El documento Estrategia de desarrollo del espacio cislunar / Cislunar Space Development Strategy 2026 de la National Space Society (NSS) constituye un texto programático que combina visión estratégica, promoción ideológica y una hoja de ruta preliminar para el desarrollo económico del espacio cislunar. El documento se encuentra disponible en el siguiente vínculo: https://nss.org/docs/NSS-Cislunar-Space-Development-Strategy-2026.pdf
La estrategia de desarrollo del espacio cislunar de la NSS describe un marco estructurado para la expansión económica e infraestructura del sistema Tierra-Luna. Prioriza la actividad comercial continua, el desarrollo de una logística integrada y la utilización de recursos in situ (ISRU) para establecer una presencia humana sostenible y permanente en el espacio. La estrategia se organiza en una cronología coherente y de múltiples fases:
-Infraestructura de retorno a la Tierra: se centra en capacidades espaciales inmediatas, incluidas las comunicaciones en situaciones de desastre, la gestión del tráfico orbital, el seguimiento de basura espacial y la monitorización climática.
-Bancos de pruebas en el entorno orbital cercano a la Tierra: enfatiza la reparación en órbita, el mantenimiento de satélites, los sistemas de soporte vital de ciclo cerrado y la robótica para entornos extremos.
-Transporte y logística cislunares: estandariza el traslado rutinario y asequible de carga, propelentes y personal entre la Tierra, la Luna y diversos puntos de Lagrange (como las estaciones de paso L1 y L2).
-Desarrollo de la superficie lunar: aboga por la transición de misiones de exploración a corto plazo hacia bases lunares tripuladas permanentes, la extracción industrial de recursos y el desarrollo de los sistemas de energía nuclear.
Paralelamente a este marco, la NSS ha publicado documentos de postura complementarios sobre el presupuesto reducido de la NASA para 2026 y las bases lunares en el programa Artemis, con el fin de alinear mejor el gasto gubernamental con los objetivos a largo plazo de asentamiento cislunar.
En términos generales, la estrategia de la NSS propone una narrativa profundamente optimista sobre la expansión humana más allá de la órbita terrestre baja, sustentada en la idea de que el espacio entre la Tierra y la Luna representa la siguiente frontera económica y tecnológica de la humanidad. Sin embargo, un análisis crítico revela tensiones importantes entre sus supuestos económicos, sus implicaciones políticas y la viabilidad técnico-social de sus propuestas.
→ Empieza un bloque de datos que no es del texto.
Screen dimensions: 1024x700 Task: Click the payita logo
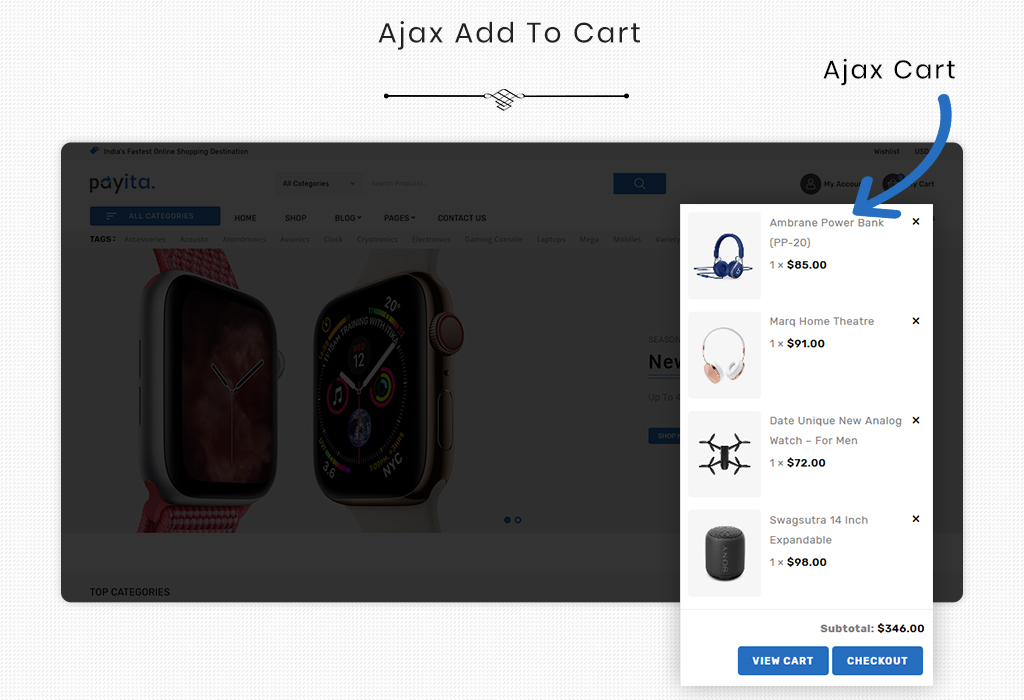[122, 182]
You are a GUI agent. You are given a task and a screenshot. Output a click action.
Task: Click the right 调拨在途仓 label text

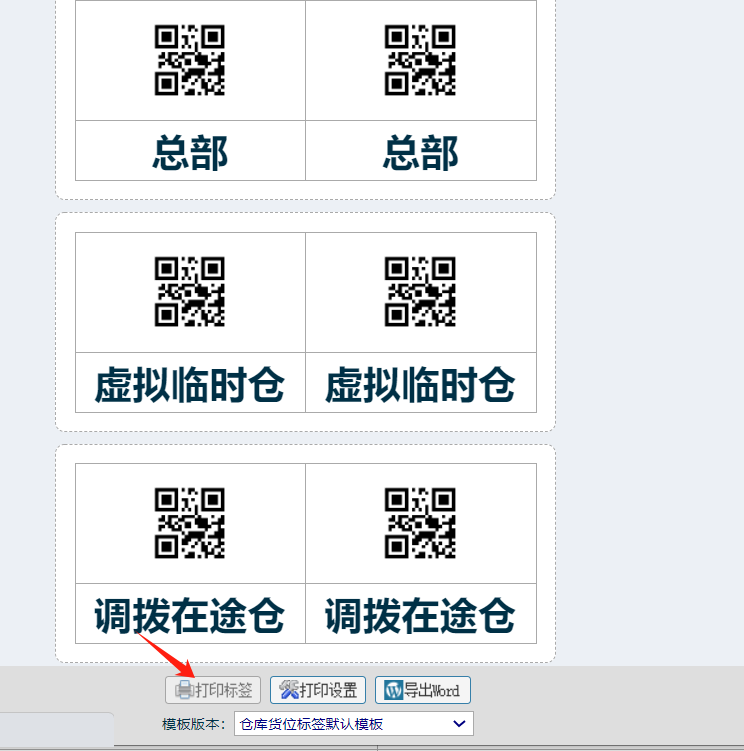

En primer lugar, el documento se apoya en un discurso de excepcionalismo tecnológico y económico que presenta el desarrollo cislunar como una continuación casi inevitable del progreso humano. La NSS define esta región como “el siguiente paso lógico en nuestra expansión al espacio” y plantea que su explotación generará un “nuevo mercado masivo” con beneficios globales. Esta afirmación encierra una concepción lineal del desarrollo histórico, en la que la expansión espacial se presenta como una evolución equivalente a anteriores procesos de colonización terrestre. Sin embargo, esta analogía es cuestionable ya que mientras que la expansión en la Tierra ocurrió en contextos de explotación de recursos ya accesibles biológicamente, la economía cislunar requiere inversiones iniciales extraordinarias y tecnologías pesadas aún en desarrollo. El documento menciona el crecimiento de la economía espacial —546 mil millones de dólares en 2022 y una proyección de un trillón para 2040— como evidencia de viabilidad, pero no distingue claramente entre la economía espacial orbital -basada en satélites (ya consolidada y que representa el 80% de la economía espacial)- y los mercados cislunares aún incipientes. Esto sugiere una extrapolación altamente optimista que puede ocultar riesgos significativos.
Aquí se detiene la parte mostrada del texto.